◆ The task: Copy out every line of the records where the string "will" occurs.

---- Record set

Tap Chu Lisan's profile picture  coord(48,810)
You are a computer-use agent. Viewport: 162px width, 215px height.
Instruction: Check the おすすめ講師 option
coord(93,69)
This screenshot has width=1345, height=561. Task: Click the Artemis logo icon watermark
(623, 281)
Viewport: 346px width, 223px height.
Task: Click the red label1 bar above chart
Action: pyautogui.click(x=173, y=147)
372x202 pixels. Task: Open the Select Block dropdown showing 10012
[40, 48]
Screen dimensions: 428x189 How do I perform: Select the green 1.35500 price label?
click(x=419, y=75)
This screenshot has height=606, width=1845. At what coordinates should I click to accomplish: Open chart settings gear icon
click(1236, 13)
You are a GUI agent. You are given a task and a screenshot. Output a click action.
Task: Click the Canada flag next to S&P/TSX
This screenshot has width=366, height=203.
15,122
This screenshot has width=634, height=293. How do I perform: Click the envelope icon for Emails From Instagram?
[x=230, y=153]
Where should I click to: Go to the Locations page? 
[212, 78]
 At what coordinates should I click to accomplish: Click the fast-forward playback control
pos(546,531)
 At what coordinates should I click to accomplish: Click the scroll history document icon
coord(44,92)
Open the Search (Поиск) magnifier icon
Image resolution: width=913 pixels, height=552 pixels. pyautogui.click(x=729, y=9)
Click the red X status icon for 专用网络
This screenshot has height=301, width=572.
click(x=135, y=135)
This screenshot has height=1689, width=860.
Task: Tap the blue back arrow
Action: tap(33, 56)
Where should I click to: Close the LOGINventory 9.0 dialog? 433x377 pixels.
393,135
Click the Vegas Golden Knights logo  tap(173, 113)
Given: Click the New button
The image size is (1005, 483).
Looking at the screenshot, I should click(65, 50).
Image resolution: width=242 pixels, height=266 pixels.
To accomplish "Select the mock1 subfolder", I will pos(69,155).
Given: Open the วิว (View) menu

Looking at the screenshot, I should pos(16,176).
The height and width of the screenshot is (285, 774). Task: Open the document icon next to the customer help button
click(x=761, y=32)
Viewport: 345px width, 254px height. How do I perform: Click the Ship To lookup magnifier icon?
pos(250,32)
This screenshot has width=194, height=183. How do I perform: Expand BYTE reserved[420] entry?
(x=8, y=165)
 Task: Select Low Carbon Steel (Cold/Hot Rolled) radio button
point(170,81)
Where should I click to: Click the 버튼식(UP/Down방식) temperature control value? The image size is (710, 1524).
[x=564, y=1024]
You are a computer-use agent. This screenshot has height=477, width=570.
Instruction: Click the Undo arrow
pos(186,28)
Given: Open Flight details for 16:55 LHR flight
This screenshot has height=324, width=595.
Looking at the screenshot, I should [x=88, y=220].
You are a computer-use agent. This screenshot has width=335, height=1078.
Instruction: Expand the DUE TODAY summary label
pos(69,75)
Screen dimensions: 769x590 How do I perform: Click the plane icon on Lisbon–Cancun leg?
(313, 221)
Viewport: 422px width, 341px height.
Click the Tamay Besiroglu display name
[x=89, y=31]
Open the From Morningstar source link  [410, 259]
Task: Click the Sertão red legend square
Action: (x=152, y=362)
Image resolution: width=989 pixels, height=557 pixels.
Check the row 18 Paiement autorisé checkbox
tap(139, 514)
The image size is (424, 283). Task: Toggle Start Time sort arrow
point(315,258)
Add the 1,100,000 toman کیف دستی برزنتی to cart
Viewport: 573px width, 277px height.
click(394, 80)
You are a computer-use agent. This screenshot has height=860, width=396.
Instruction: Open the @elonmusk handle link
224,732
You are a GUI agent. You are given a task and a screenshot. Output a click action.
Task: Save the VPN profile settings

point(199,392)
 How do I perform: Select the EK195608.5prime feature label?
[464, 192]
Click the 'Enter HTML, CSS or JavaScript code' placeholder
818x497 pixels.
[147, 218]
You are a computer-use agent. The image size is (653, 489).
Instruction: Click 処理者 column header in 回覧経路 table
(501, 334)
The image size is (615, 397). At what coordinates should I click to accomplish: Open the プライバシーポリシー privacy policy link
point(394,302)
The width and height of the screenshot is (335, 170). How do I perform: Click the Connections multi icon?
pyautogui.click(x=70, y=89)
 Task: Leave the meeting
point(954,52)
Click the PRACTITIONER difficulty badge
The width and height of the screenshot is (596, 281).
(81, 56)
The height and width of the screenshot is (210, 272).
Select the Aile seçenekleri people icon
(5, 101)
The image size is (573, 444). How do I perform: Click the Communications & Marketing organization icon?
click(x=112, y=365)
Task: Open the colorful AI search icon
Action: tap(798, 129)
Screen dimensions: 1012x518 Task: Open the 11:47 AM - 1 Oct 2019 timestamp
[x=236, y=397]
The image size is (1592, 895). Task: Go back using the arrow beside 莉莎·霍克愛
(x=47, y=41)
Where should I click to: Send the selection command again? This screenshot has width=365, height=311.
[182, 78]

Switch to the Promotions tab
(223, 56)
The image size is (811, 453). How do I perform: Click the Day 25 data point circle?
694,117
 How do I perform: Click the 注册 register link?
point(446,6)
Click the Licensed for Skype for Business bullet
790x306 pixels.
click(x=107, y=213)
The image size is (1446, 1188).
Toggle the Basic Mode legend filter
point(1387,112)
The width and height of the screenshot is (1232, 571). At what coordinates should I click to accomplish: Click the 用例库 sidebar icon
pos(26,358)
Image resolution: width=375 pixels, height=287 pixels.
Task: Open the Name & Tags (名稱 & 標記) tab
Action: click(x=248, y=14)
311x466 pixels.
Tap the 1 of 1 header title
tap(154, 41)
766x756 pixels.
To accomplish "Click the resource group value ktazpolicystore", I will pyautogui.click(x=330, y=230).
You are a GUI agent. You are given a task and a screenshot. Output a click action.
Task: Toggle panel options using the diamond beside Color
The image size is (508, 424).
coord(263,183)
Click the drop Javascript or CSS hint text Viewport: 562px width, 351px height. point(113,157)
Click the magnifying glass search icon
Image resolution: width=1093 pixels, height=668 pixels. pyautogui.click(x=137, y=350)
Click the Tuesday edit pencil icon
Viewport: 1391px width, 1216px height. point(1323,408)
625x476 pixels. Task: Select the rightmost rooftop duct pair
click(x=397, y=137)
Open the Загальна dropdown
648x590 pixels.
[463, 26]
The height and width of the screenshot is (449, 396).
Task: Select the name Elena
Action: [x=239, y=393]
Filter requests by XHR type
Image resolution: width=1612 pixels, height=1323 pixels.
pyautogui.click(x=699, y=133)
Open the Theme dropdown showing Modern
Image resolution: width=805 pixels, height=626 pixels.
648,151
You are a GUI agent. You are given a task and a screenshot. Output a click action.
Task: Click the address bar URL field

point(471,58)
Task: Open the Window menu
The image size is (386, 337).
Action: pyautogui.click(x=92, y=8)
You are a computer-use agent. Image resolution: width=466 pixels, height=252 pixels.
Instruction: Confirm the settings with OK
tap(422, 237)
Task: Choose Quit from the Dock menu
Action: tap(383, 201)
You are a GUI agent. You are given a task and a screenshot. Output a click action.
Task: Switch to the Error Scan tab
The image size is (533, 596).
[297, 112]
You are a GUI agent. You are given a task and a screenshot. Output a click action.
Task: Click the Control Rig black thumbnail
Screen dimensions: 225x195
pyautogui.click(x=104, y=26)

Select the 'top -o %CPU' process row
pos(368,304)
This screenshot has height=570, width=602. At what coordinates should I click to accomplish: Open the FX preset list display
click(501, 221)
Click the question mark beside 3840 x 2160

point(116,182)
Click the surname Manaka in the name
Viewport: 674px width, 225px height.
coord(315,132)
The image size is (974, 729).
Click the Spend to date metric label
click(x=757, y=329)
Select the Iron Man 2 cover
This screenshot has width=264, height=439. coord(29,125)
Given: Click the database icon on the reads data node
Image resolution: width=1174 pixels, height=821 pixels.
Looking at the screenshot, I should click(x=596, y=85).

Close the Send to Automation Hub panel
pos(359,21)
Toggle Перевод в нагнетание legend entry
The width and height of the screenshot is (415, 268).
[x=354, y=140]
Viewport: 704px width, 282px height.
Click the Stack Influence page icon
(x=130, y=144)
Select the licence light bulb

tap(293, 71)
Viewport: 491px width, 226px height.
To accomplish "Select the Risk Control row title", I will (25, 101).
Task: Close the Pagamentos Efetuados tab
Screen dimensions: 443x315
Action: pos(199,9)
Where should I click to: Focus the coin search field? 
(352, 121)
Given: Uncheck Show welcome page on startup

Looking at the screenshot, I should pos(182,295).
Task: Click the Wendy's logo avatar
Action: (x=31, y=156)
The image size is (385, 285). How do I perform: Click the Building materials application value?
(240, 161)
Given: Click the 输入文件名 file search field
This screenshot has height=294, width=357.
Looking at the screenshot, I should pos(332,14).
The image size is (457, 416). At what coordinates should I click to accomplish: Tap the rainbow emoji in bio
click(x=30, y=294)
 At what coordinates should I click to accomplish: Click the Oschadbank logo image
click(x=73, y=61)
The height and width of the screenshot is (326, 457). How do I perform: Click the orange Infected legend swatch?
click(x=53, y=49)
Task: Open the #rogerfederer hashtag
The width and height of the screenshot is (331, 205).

--------

◆ Exercise output:
To accomplish "Select the mock1 subfolder", I will pos(69,155).
To accomplish "Click the resource group value ktazpolicystore", I will pyautogui.click(x=330, y=230).
To accomplish "Select the Risk Control row title", I will (25, 101).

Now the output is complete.